++++ PAGE EXTRACT ++++
Follows-up T288851: Make logging work for mediawiki in k8s.
I noticed that since the increase in MW-on-k8s traffic, that this dashboard has gone from generally having zero jsonTruncated entries, to consistently having a trickle of some messages.
This means that message aggregation is less useful by default, as well as that a lot of noise from non-error messages ends up here (because we don't know the channel or severity of truncated messages, and display them here out of caution).
https://logstash.wikimedia.org/app/dashboards#/view/mediawiki-errors
Upon expanding the ones there, they indeed appear to all be from kubernetes pods. The messages themselves are not problematic. The ones I saw were mostly informational diagnostic messages from the MediaWiki-Rdbms component (about TransactionProfiler violations, formerly known as "DBPerformance"). I believe the reason these are disproportionally implicated, is because they are the most commonly hit diagnostic message that includes a stacktrace.
Looking a bit closer, I was wondering why it is that we see these only get truncated from kubernetes. Copying a few of them and checking their length, I see most of them end up as invalid JSON truncated upto about 8000 chars.
When switching context to older and more rare truncated messages from appservers, they typically report an incomplete JSON string containing 32K characters.
I'm guessing that as part of T288851, the intake pipeline for mw-on-k8s didn't carry over some of the settings or thresholds somewhere along the way!
I further further guess that these do not just affect DBPerformance warnings, but also (more importantly) fatal errors. This is problematic for deployment confidence because Scap and Prometheus alerts rely on Logstash reporting the exception count. But for truncated messages, the host and channel would not be set, as those reside in the truncated part of the JSON blob.
++++ RECORDS PROVIDED ++++
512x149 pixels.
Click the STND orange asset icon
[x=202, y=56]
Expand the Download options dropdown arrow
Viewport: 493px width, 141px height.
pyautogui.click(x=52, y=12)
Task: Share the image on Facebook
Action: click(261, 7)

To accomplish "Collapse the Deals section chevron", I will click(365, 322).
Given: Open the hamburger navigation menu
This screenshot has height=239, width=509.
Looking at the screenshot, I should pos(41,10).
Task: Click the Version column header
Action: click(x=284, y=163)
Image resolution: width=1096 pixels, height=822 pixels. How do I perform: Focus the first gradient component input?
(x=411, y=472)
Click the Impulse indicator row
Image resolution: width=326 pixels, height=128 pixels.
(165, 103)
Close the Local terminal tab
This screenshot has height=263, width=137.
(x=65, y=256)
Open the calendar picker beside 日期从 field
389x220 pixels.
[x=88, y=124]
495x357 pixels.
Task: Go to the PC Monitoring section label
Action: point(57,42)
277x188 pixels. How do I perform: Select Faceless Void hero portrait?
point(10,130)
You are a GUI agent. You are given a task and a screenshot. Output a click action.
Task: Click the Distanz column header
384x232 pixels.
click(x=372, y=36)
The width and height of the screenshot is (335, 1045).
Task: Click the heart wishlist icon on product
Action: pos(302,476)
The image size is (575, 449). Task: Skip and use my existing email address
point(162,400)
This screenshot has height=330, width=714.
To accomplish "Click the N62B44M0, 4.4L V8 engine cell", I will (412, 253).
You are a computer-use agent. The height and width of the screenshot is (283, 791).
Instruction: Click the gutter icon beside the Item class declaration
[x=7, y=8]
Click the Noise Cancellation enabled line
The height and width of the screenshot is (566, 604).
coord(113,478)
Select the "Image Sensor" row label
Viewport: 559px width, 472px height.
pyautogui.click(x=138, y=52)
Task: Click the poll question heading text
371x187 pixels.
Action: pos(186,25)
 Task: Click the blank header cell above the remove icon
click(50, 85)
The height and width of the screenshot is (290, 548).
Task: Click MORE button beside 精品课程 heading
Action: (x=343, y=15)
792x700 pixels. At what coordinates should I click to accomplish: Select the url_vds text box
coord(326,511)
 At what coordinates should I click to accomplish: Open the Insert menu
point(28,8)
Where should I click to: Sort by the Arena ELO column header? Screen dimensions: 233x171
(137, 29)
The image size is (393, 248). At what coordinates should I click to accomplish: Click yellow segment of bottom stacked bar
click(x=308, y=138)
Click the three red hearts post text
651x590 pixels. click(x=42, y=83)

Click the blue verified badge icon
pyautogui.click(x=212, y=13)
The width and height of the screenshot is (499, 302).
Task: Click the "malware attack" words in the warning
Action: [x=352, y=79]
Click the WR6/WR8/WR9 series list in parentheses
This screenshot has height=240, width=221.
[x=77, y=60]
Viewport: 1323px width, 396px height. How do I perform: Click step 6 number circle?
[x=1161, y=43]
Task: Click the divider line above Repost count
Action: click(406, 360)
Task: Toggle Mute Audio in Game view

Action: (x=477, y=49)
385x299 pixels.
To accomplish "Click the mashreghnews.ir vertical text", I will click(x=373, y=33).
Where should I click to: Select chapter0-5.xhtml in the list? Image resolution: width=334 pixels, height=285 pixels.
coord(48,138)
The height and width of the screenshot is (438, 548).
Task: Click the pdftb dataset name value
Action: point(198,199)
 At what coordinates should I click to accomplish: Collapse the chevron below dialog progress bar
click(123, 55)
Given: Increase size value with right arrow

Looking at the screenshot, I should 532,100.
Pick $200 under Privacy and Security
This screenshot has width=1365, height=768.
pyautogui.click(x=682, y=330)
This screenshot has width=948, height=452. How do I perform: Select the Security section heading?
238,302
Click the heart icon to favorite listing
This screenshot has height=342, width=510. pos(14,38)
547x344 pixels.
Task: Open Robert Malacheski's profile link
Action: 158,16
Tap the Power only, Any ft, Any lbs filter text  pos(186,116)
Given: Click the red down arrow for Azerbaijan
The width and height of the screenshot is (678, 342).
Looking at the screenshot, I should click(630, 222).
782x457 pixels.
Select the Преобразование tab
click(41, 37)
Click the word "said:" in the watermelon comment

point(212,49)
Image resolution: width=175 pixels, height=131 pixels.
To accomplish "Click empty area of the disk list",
++++
**WORK TO COMPLETE**
Could you write out the passage of the report on truncated log messages from "I'm guessing that" to "the JSON blob.", word for word?

**OUTPUT BELOW**
I'm guessing that as part of T288851, the intake pipeline for mw-on-k8s didn't carry over some of the settings or thresholds somewhere along the way!
I further further guess that these do not just affect DBPerformance warnings, but also (more importantly) fatal errors. This is problematic for deployment confidence because Scap and Prometheus alerts rely on Logstash reporting the exception count. But for truncated messages, the host and channel would not be set, as those reside in the truncated part of the JSON blob.